Get Perfect Colors | Goodbye Kelvin! Set your White Balance the RIGHT way

I was so wrong about White Balance.

I thought I could dial in the Kelvin light temperature setting on my camera, and *bam* I’d have perfect colors. It’s setting to an exact value, so it’s the most accurate way to set colors. Right?

Wrong; and because of that I caused myself years of color correction headaches! 

With this video I hope I can help save you from those same headaches.

In this studio I shoot under controlled lighting, but even if you’re NOT in a studio, properly white balancing your camera will help you get better color consistently from shot to shot.

For food videos in this studio I shoot with 4 cameras simultaneously to catch the action from different angles. I set my cameras to the same Kelvin temperature on their white balance, but I still struggled with color matching between cameras during editing.

I bought a color chart, and if you’ve bought one of these, you know they’re not cheap!… and did my calibrations on it. Still had problems.

And the funny thing is that my oldest, cheapest camera that I use for overhead shots would consistently give me the best colors!

For example, here is a shot of some lettuce for a Caesar salad video I did recently. The overhead shot has the right colors, but the side shot from a technically much better camera has a weird magenta color cast.

Worse, the color even changes slightly from shot to shot, so I would go in and have to tweak the colors on each scene one by one. 

I thought maybe it was reflections, or maybe the way the light was hitting the subject as things moved.

Well, it turns out that it was the most basic thing: my white balance, and just setting the Kelvin temperature isn’t good enough. Here’s why:

I think anyone who has done photo or video retouching knows about the color temperature slider. When you adjust the slider, it moves the image between blues and oranges. This is what I was locking in when I set the Kelvin color temperature on the cameras.

But that’s only HALF of the equation.

Just below the temperature slider is the Tint slider. This one moves the image between green and magenta.

So by setting the white balance in Kelvin temperature, I’m only locking the blues and oranges, but the camera is still auto adjusting the tint’s green and magenta values!

That’s why the green lettuce would be off from camera to camera, and even shot to shot. It’s not just greens. Skin tones, yellows, everything else could vary from shot to shot.

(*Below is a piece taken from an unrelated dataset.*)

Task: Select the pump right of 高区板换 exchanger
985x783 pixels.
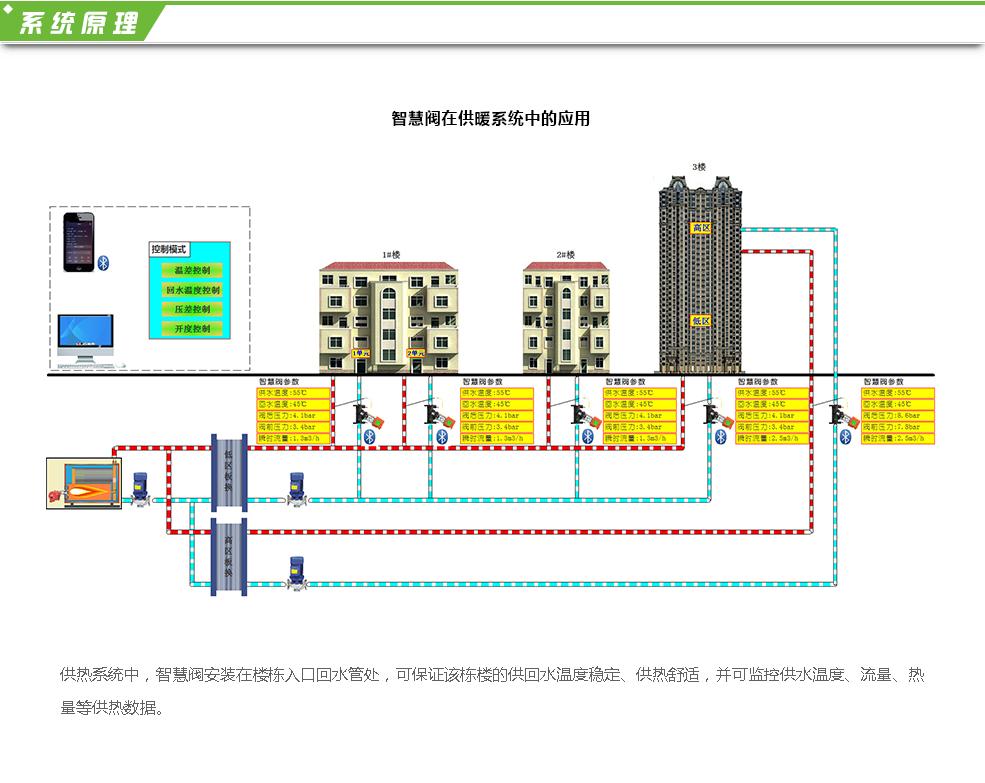Action: [296, 573]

That’s because the Tint value was changing depending on what else was in the scene.

And why was the overhead camera consistently better? 

Well, when I first set up this studio over a year ago, I did a manual white balance by taking a picture of a white piece of paper because I didn’t yet know what Kelvin temperature to use; and I just forgot about it after that.

Setting white balance by taking a picture of a card just seems like an old method and more error-prone; definitely less “scientific” than setting a precise Kelvin color temperature.

But by setting the white balance off a card, you’re actually fixing BOTH the temperature and tint of your lighting.

This is what you want for proper color.

Now, this is probably old news to some people, but I think there are still a few too many videos and web pages that tell people to just set the Kelvin color temperature and you’ll get great color.

Kelvin color temperature is only half of the white balance setting and you’re leaving the other half to chance.

Even if you shoot in non-studio, non-controlled locations where the lights might change from shot to shot, it is definitely worth taking a bit of time to manually white balance your camera. You’ll get much better color consistency throughout the video, from shot to shot, and from location to location.

Now, if you’re using multiple cameras like I do here, especially different models of cameras, you will still get some variation from camera to camera, there are just differences from model to model. But at least you shouldn’t have weird color swings from only setting Kelvin temperature.

Since buying a proper grey card and manually setting the white balance on all my cameras, I get MUCH better and CONSISTENT colors. 

This simple, cheap card is probably the best investment I’ve made in years.

Exactly how you set the white balance using a grey card will vary from camera to camera, so please check the manual for your camera.